No one understands the housing market

Now that house prices are starting to come back down, but interest rates are going up, so people still can’t afford houses, there are going to be tons of theories about why the housing market is doing what it’s doing. Unfortunately most people don’t understand that market, so those theories are all going to be wrong.

To understand the housing “market”, you have to keep several things in your head at the same time:

  • Supply of and demand for houses (a mostly local phenomenon)
  • Supply of and demand for mortgages (a completely distinct market)
  • Local, state, and federal policies that influence or create both those markets

Houses are expensive. They’re so expensive that for most of the history of the US, only rich people owned them. That started to change in the 1940s, when several federal policies converged. Once was the creation of the Federal National Mortgage Corporation (Fannie Mae) in 1938, which was created to allow banks a way to sell the mortgages they created, creating a “secondary market”. The second was the GI Bill, which made mortgages easier and cheaper for (mostly white) returning WWII soldiers. That, combined with the huge amount of capital that flowed into the US in the aftermath of the destruction of most of the industrialized world in WWII, ignited the US housing market.

In the 2020s, most houses are purchased with a mortgage, because most people can’t afford to buy houses outright. That means that that the market for mortgages (created in the 1940s) matters as much for what homes are built as the housing market. And those markets aren’t the same thing.

The US mortgage market is international. Financial institutions all around the world buy and sell mortgage securities, which are bundles of hundreds or thousands or hundreds of thousands of mortgages, speculating on whether they’ll rise or fall. But for them to do that, they need to understand what’s in those securities. Since every home is different, that’s a major challenge.

So when a lender is deciding whether, and how much, to lend to a prospective buyer, they’re not just looking at the buyer’s risk of default. They’re also looking at how easily they can sell that resulting mortgage on this secondary market – a market with completely different needs and interests from the housing market.

This has a huge effect on what kind of housing is available.
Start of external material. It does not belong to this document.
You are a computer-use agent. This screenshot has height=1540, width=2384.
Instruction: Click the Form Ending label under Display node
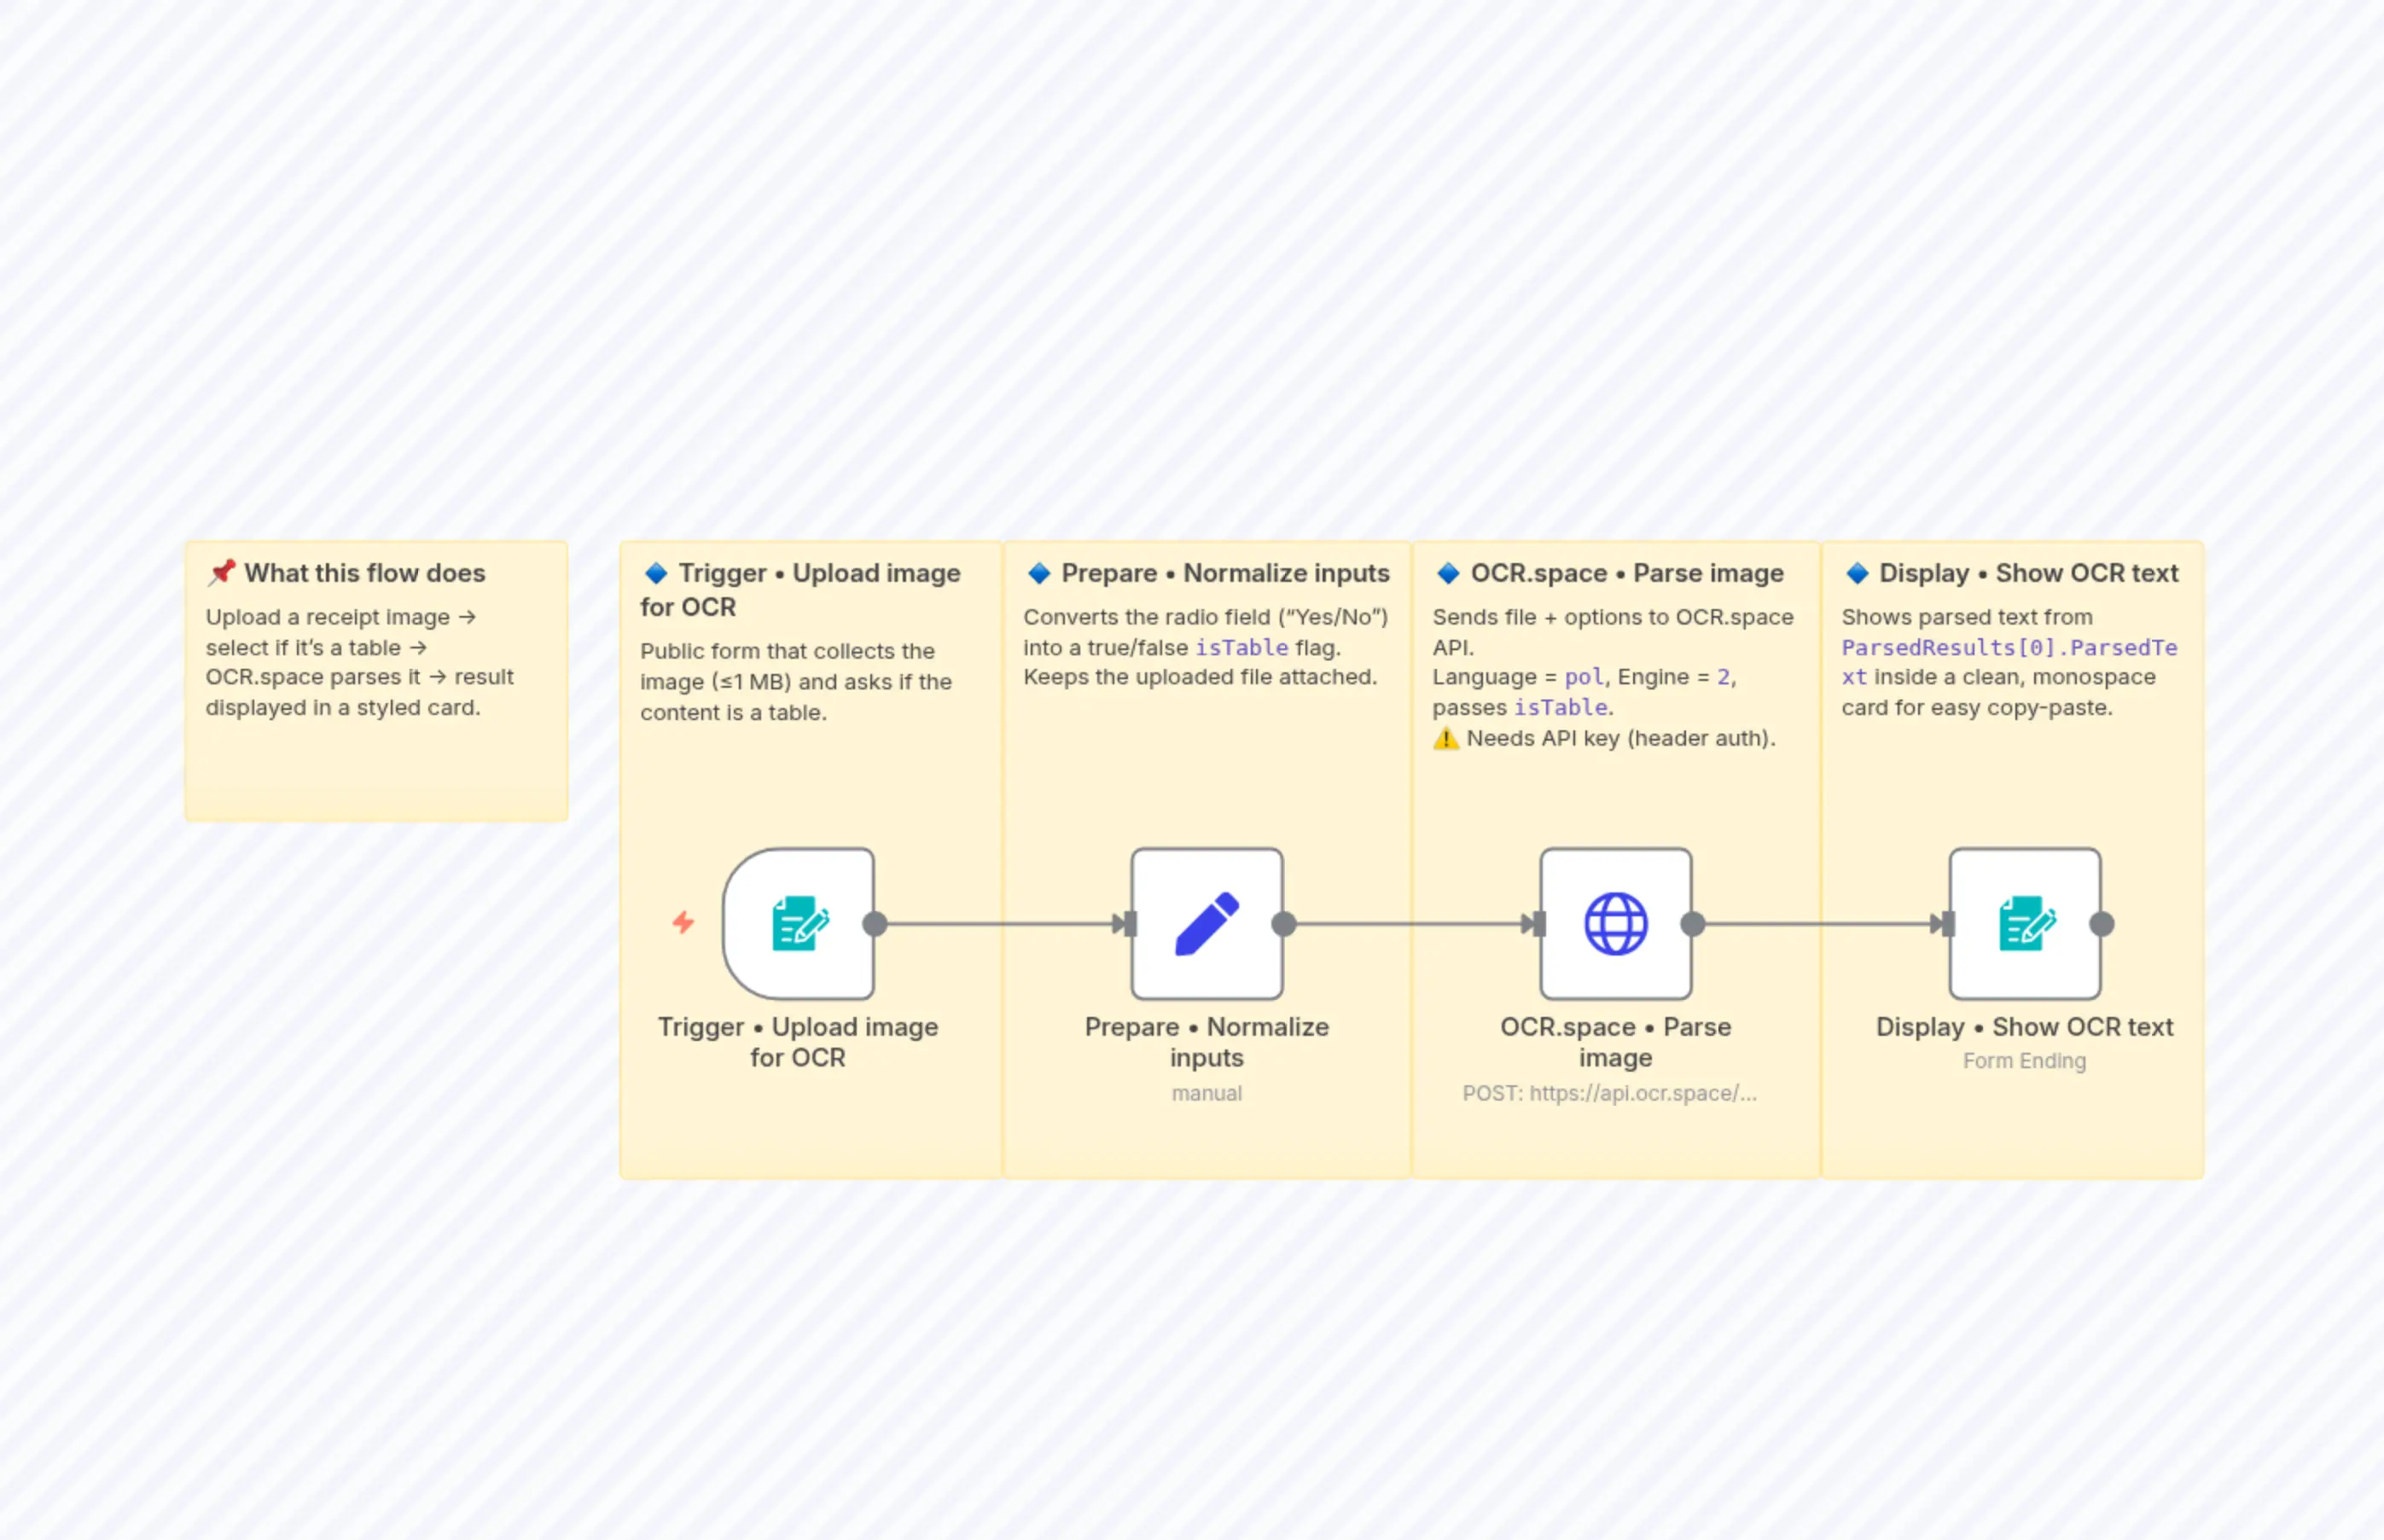tap(2024, 1060)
Houses that get a mortgage have to fit certain characteristics that can be easily described and subdivided. Principal on the loan and the interest rate, sure; but also things like square footage, number of bedrooms, buyer’s credit rating, and lots of other characteristics have to match what the mortgage market expects, so they can package the loan up with lots of other loans like it.

This is part of the reason why lots and lots of proposals to make more affordable housing are dead in the water. Solutions like tiny houses and co-housing just do not match what the mortgage industry is looking for. Unless you’re building apartment buildings (a completely different lending market), a builder has to build houses that have the characteristics mortgage purchasers (not just mortgage originators) are looking for.

There are millions of US housing mortgages being traded on the secondary market. It’s that scale that provides the cash that keeps houses being built. And it’s in part the needs of that market that drive what is built.

Of course, while the mortgage market is international, the housing market is local. Houses aren’t built “in the US”; they’re built on former agricultural fields on the outskirts of Minneapolis. Local jurisdictions have a lot of power in regulating their own markets. And local jurisdictions are run by elected officials, who are beholden to the people who already live in those jurisdictions.

As it turns out, people have a strong preference to keep their environment from changing. This means that people who have lived in a single family home next to a field or a forest usually want to see that field or forest stay there. And if it is going to change, they want it to turn into something familiar – more single family homes. Local politicians, being beholden to these residents, then write those requirements into law.

Enforcing those requirements with building inspectors and planners requires money. Since local residents see new development as a change to their community that they didn’t ask for, it seems “fair” to them that the newcomers should pay for the regulation, rather than the current residents. So increasingly we see planning and building departments funded via fees levied on development, rather than paid out from the general fund which comes from overall taxes. These fees can be in the tens of thousands of dollars.

Of course, the laws of supply and demand still apply. Mortgage buyers and local jurisdictions can wish for certain kinds of mortgages and development all they want, but they can’t make the demand appear. What they can do is keep the kinds of mortgages and developments the don’t want from appearing.

Local jurisdictions tend to regulate against any development that might attract unwanted poorer people (or, historically and often to the present day, black or other unwanted racial and ethnic groups). That reinforces the influence of the mortgage industry, which wants simple mortgages in terms it can parse and analyze, with a preference for higher credit scores (especially in the aftermath of the 2007-2008 housing bust). And all this is backed up by the influence of impact and other fees on new development, which drives up the cost of new construction.

Tiny houses haven’t taken off, not just because local jurisdictions often don’t want them, but because mortgage companies can’t securitize and sell them. Co-housing is hard to build because there’s no national market for financing co-housing units. Cheaper single family homes are getting scarcer because when a builder is charged $40k in fees per unit, they can’t make any money selling anything other than at least upper-middle-class housing.

Most housing reform is doomed because would-be reformers don’t understand how the housing and mortgage markets interact. We’ll only get more affordable housing in the US when we come up with a solution that works for both markets.